What you will do: From the line with "Where should I" through the last line of the records below, both ends included, transcribe only those lines, exactly, and omit the pictures.

Dataset extract:
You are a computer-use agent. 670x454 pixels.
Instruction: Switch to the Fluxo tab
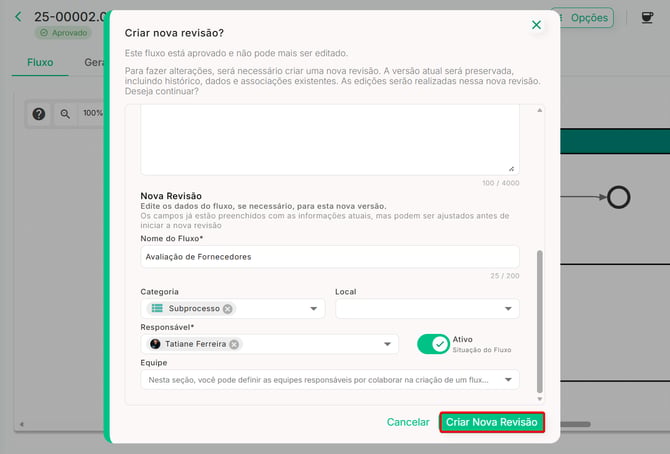40,62
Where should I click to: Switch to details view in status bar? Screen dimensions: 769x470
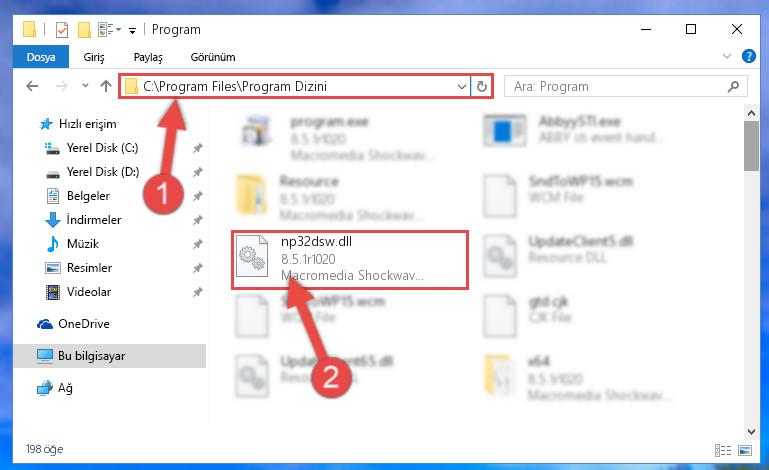(723, 450)

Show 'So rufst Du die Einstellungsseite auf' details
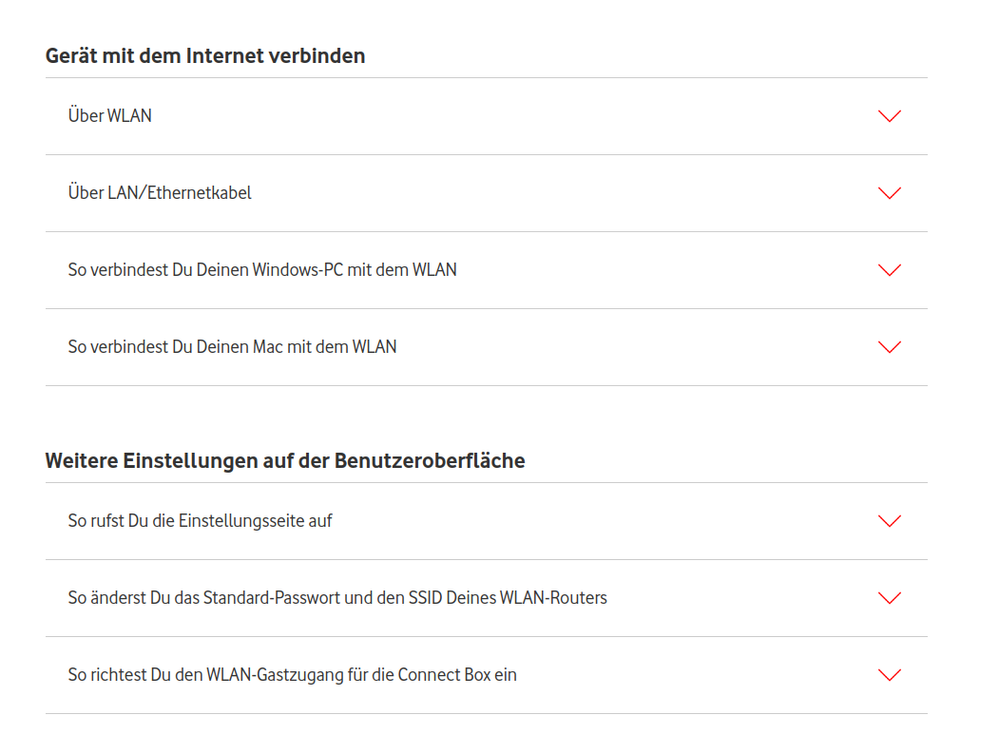coord(200,521)
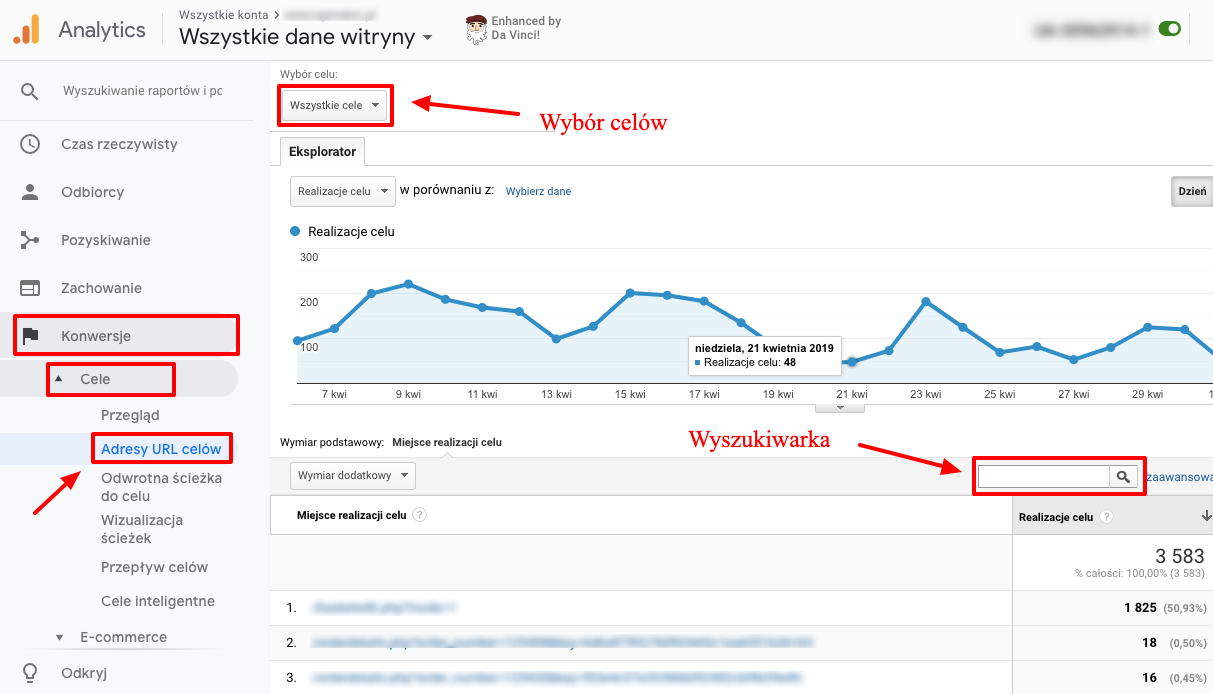Open the Wymiar dodatkowy dropdown

(352, 476)
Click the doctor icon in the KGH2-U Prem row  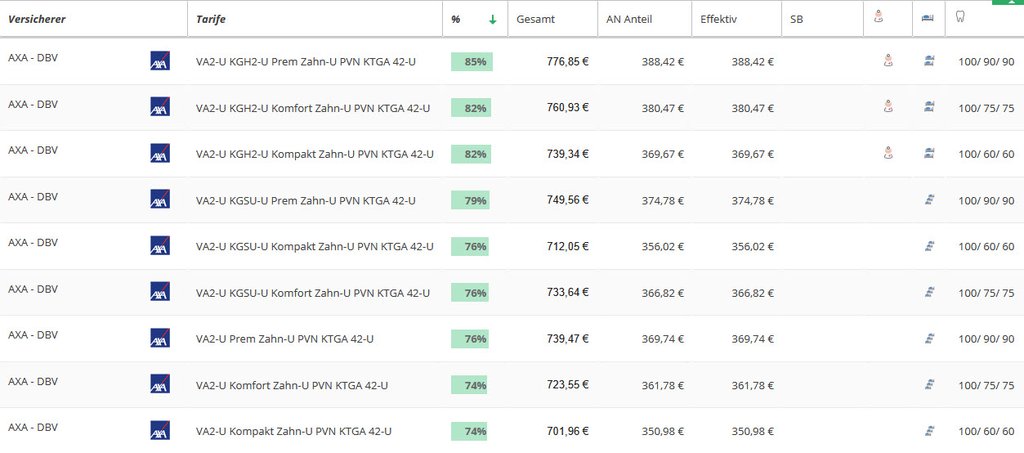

Solution:
Where should I click to: Switch to details view in status bar? Screen dimensions: 769x470
(723, 450)

Show 'So rufst Du die Einstellungsseite auf' details
coord(200,521)
Open the Wymiar dodatkowy dropdown

(352, 476)
Click the doctor icon in the KGH2-U Prem row  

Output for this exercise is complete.